8/2/07

Master of Business Administration

The MBA designation originated in the United States, emerging as the country industrialized and companies sought out scientific approaches to management. The first American business school, Wharton School of the University of Pennsylvania, was established in 1881, 62 years after ESCP-EAP was established in 1819 in Paris. The Tuck School of Business, part of Dartmouth College, was the first graduate school of management in the United States. Founded in 1900, it was the first institution conferring advanced degrees (masters) in the commercial sciences, the forebearer of the modern MBA. Founded in 1898, the University of Chicago Graduate School of Business, the second oldest U.S. business school, was the first graduate school in 1940 to offer working professionals the Executive MBA (EMBA) program, a mainstay at most business schools today.

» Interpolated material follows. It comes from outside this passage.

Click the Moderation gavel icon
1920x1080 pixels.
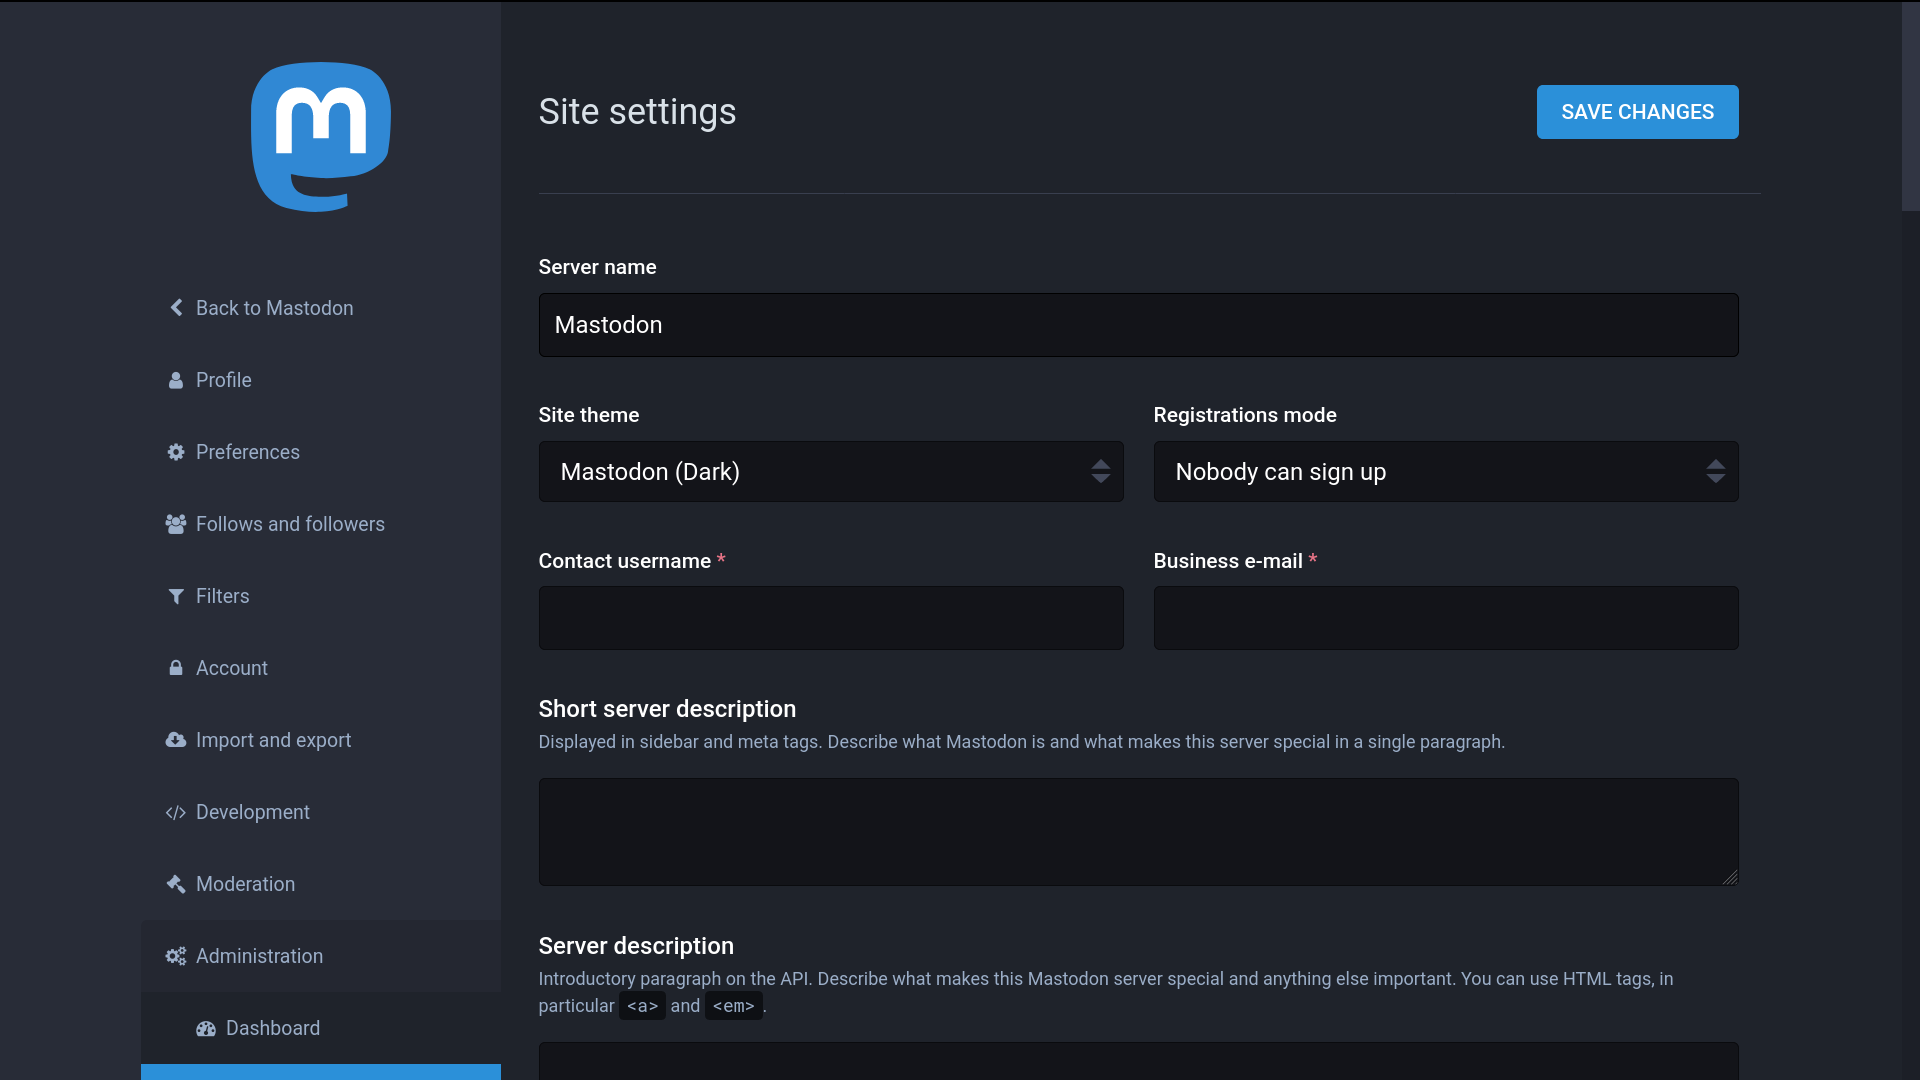coord(176,884)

As the U.S. MBA model emerged at the turn of the 20th century, Europeans developed such business schools as Webster Graduate School at Regent's College, London; elsewhere colleges such as Cass Business School, London, IMD, SIBM,MBA-HSG, Instituto de Empresa, INSEAD, Henley Management College, Cranfield School of Management, and Ashridge were established for management training. In 1950 the first MBA degrees were awarded outside the United States by the University of Western Ontario in Canada,[1] followed in 1951 with the degree awarded across the Atlantic by the University of Pretoria in South Africa.[2]

In 1957, INSEAD became the first European university offering the MBA degree, followed in 1964 by IESE (first two-year program in Europe), in 1967 by the Cranfield School of Management and in 1969 by the HEC School of Management (in French, the École des Hautes Études Commerciales) and the Institut d'Etudes Politiques de Paris. In 1968, the Asian Institute of Management was founded.

The MBA degree has been adopted by universities worldwide, and all six habitable continents have universities offering MBA programs.

In Europe, the recent Bologna Accord established uniformity in three levels of higher education: Bachelor (three years), Masters (five years), and Doctorate (eight years). Students can acquire professional experience after their initial bachelor degree at any European institution and later complete their masters in any other European institution via the European Credit Transfer and Accumulation System. A European masters degree in Management is therefore equivalent to the American MBA having additional scientific content; for example, a European master of science in management requires writing and defending a master's thesis.